» **Consigne A**
Réécrivez le texte sur la cimenterie McInnis de "Ce qui nous" à "de cette participation.", en remplaçant "montage financier" par "plan de financement".
» **Consigne B**
Prolongez le texte sur la cimenterie McInnis à partir de sa dernière phrase.

» **Texte source**
##############################

Le gouvernement du Québec confirme finalement le financement de la cimenterie McInnis de Port-Daniel. Bonne ou mauvaise nouvelle? Plutôt bonne, mais il y a 100 M$ en trop d'argent public.
Ce qui nous avait le plus surpris lors de l'annonce du projet de 1,1 G$, en mars, c'est une déclaration de Laurent Beaudoin à l'effet que le gouvernement du Québec avait demandé à avoir une participation en actions de 100 M$. En plus du prêt de 250 M$ effectué par Investissement Québec. Autrement dit, la Caisse de dépôt et la famille Beaudoin, qui sont les principaux actionnaires du projet, ne croyaient pas avoir besoin de ce 100 M$ et avaient refait leur montage financier pour accommoder le désir du gouvernement d'être actionnaire.
Avec tout le bruit entourant la révision du projet, quelque chose nous disait que Québec cherchait sans doute à se désengager de cette participation.

##############################

» **Extrait des données**
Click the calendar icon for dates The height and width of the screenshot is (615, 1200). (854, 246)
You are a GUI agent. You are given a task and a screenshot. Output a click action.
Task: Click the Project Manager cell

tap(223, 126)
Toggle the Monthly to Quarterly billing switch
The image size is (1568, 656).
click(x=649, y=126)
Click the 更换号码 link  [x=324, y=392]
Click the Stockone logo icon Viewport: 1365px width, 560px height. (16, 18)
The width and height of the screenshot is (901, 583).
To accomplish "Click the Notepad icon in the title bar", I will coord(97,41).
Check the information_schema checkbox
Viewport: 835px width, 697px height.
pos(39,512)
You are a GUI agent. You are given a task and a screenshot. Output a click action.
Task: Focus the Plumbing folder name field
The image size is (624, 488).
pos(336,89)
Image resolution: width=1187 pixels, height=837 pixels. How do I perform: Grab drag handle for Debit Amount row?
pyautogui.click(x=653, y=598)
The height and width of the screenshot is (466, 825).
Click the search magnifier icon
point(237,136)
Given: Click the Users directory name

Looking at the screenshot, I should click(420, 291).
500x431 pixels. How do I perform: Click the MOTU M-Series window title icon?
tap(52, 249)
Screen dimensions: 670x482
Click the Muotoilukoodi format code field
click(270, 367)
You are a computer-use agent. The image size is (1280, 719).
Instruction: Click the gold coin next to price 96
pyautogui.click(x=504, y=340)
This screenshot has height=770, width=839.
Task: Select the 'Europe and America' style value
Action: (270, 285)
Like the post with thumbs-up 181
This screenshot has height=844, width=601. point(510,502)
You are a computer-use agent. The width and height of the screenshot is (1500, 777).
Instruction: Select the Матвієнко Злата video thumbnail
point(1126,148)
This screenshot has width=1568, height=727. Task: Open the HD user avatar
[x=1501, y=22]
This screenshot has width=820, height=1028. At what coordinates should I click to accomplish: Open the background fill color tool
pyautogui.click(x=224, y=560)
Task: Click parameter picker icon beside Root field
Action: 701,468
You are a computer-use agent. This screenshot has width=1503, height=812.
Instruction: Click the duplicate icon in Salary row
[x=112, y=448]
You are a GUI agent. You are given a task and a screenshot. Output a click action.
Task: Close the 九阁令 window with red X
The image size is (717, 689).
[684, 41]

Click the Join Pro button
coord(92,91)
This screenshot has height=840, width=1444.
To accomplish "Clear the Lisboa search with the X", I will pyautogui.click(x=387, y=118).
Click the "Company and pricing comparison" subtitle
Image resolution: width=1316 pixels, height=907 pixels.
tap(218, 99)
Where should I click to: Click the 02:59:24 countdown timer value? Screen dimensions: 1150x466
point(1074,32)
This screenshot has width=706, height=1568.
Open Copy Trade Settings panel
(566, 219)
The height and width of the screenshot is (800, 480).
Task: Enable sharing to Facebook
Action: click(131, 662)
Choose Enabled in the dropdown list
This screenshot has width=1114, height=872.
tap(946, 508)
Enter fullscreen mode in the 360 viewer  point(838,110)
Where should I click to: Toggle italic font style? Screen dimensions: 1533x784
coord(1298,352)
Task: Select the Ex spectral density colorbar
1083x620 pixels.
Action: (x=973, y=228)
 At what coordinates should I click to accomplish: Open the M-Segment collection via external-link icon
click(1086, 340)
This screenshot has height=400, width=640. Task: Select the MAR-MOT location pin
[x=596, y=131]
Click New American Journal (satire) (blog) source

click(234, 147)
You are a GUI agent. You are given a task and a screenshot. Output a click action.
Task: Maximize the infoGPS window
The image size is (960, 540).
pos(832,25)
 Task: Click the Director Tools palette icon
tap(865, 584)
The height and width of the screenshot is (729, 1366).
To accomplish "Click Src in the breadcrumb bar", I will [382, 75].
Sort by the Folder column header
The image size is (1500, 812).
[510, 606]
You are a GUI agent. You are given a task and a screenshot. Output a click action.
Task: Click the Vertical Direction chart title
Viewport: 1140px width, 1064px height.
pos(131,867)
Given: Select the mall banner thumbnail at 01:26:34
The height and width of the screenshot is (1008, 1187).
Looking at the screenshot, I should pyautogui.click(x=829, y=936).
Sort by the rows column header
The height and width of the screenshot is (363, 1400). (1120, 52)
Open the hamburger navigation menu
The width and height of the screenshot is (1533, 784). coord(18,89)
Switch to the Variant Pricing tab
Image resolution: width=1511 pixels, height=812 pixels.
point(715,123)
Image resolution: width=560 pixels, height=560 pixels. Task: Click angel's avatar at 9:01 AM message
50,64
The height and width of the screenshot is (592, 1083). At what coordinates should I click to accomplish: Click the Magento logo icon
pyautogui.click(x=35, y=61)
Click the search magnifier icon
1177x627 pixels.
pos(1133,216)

##############################

» **Réponse rédigée A**
Ce qui nous avait le plus surpris lors de l'annonce du projet de 1,1 G$, en mars, c'est une déclaration de Laurent Beaudoin à l'effet que le gouvernement du Québec avait demandé à avoir une participation en actions de 100 M$. En plus du prêt de 250 M$ effectué par Investissement Québec. Autrement dit, la Caisse de dépôt et la famille Beaudoin, qui sont les principaux actionnaires du projet, ne croyaient pas avoir besoin de ce 100 M$ et avaient refait leur plan de financement pour accommoder le désir du gouvernement d'être actionnaire.
Avec tout le bruit entourant la révision du projet, quelque chose nous disait que Québec cherchait sans doute à se désengager de cette participation.

» **Réponse rédigée B**
En entrevue, le ministre Jacques Daoust a reconnu que c'est ce qu'il aurait souhaité. Il a toutefois précisé que la chose s'était avérée impossible à cause du niveau d'avancement du projet. "On ne peut pas changer les règles de la partie de hockey à la fin de la troisième période", nous a-t-il dit.
Traduction: pour une raison ou une autre, les actionnaires initiaux ne semblaient pas être prêts à remettre plus d'argent dans le projet.
Dommage. Ce n'est pas le rôle de l'État d'investir dans des projets spécifiques (et de mettre du capital à risque) lorsque des investisseurs privés sont prêts à le faire.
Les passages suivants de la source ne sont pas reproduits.